Much has been made of how the Reid race is (or isn’t) a repeat of the 2004 race in which then-Senate Majority Leader Tom Daschle was ousted by Republican John Thune.

Tarkanian’s team sent out a reminder last week that Daschle, too, started running TV ads more than a year before his election.

But Duffy said the Reid-Daschle comparison “isn’t quite true.”

Thune was a much stronger candidate than those running against Reid, as the state’s former congressman (South Dakota has just one member of the House) who had narrowly lost a statewide Senate race two years earlier.

And the states are much different. South Dakota is a strong Republican state, while Nevada now has more registered Democrats than Republicans.

True, Reid carries the baggage of the majority leader’s job as Daschle did, and suffers the partisan overexposure that comes from being the leader that voters back home do not always like.

But what could be more troubling for Reid is the trend line that shows voters moving away from the Democratic Party. A year ago, voters nationally favored Democrats by 11 percentage points over Republicans. Today, that gap has narrowed to 6 percentage points.

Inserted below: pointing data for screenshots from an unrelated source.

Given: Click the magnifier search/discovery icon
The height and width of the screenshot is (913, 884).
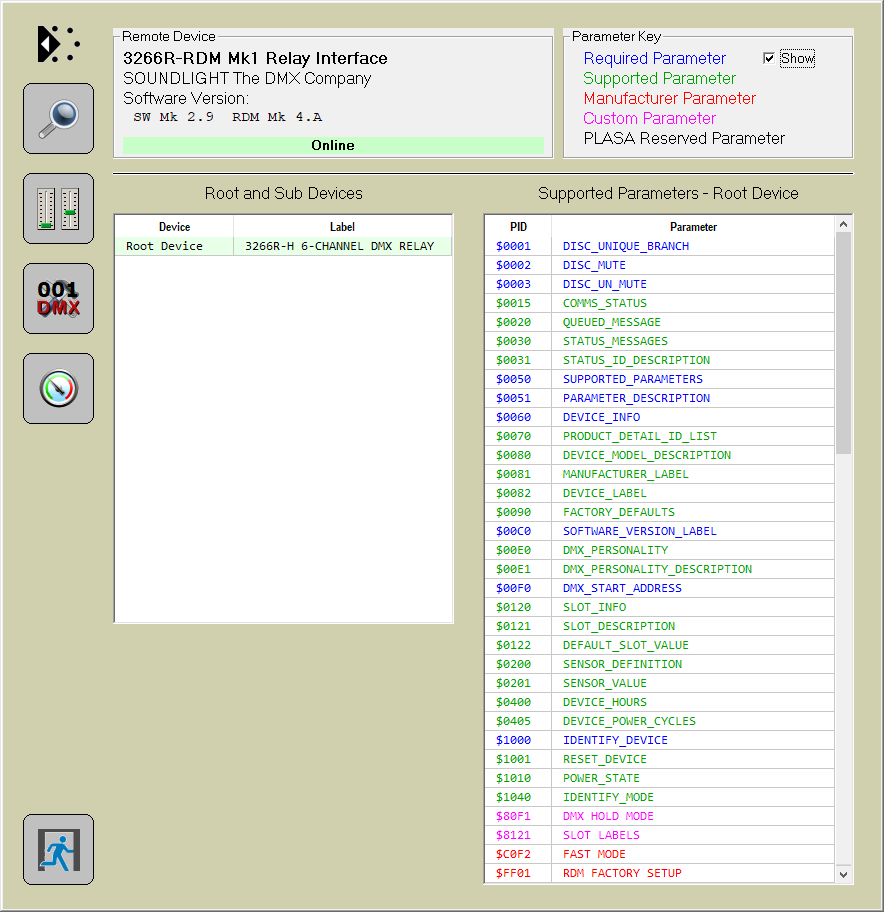Looking at the screenshot, I should [x=58, y=118].
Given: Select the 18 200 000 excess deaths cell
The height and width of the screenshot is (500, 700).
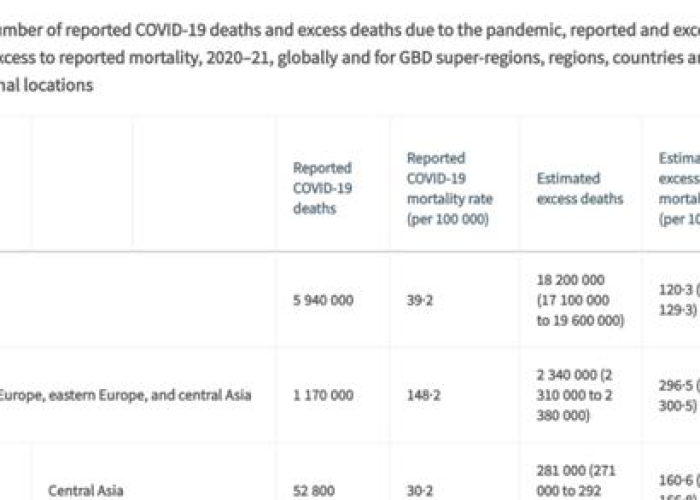Looking at the screenshot, I should click(580, 300).
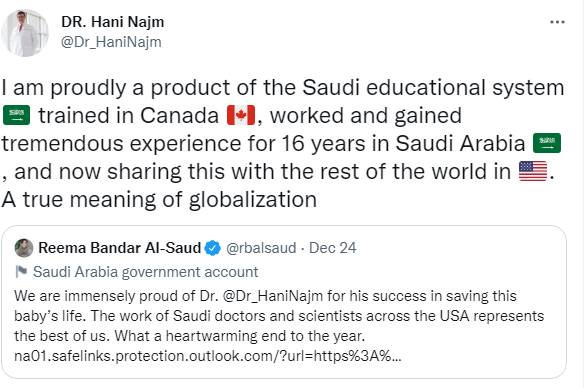Viewport: 588px width, 388px height.
Task: Click the Reema Bandar Al-Saud name
Action: 120,248
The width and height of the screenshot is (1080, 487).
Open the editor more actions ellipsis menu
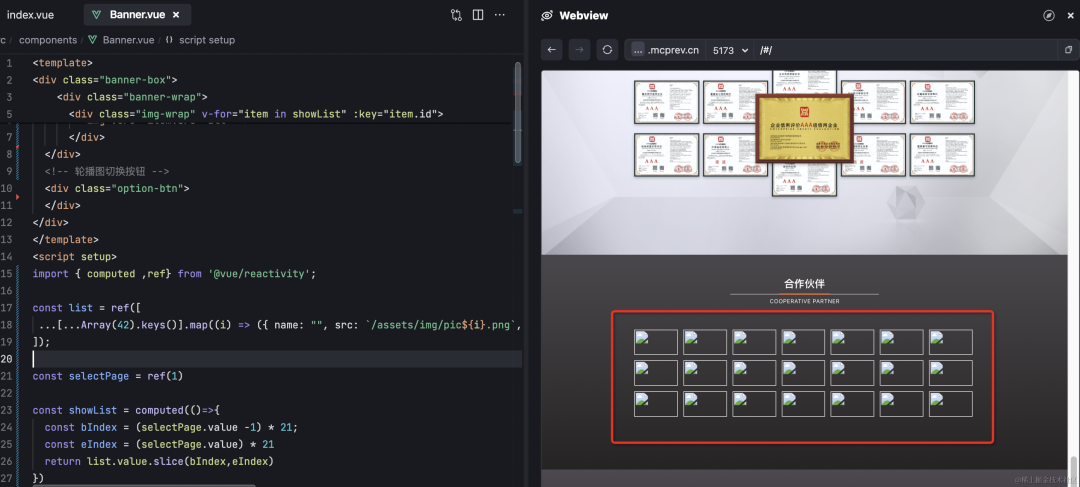[x=501, y=15]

The shift has been strongest among independents, Duffy said.

“Voters are ticked off,” Duffy said. “They’re ticked off at what they see as too much government in people’s lives.”

Which leaves the question: If voters voted for Barack Obama last fall, as Nevadans did by delivering a 12 percentage point victory, what part of “change you can believe in” do they no longer believe in?

“Part of it is the speed with which change is happening,” Duffy said.

And part of it is the lack of any change in the partisan tone Obama promised to fix in Washington.

Reid, as majority leader, is a symbol of both — the change, and the lack thereof.

And that will help to make the long road to 2010, as Duffy put it, a brutal one.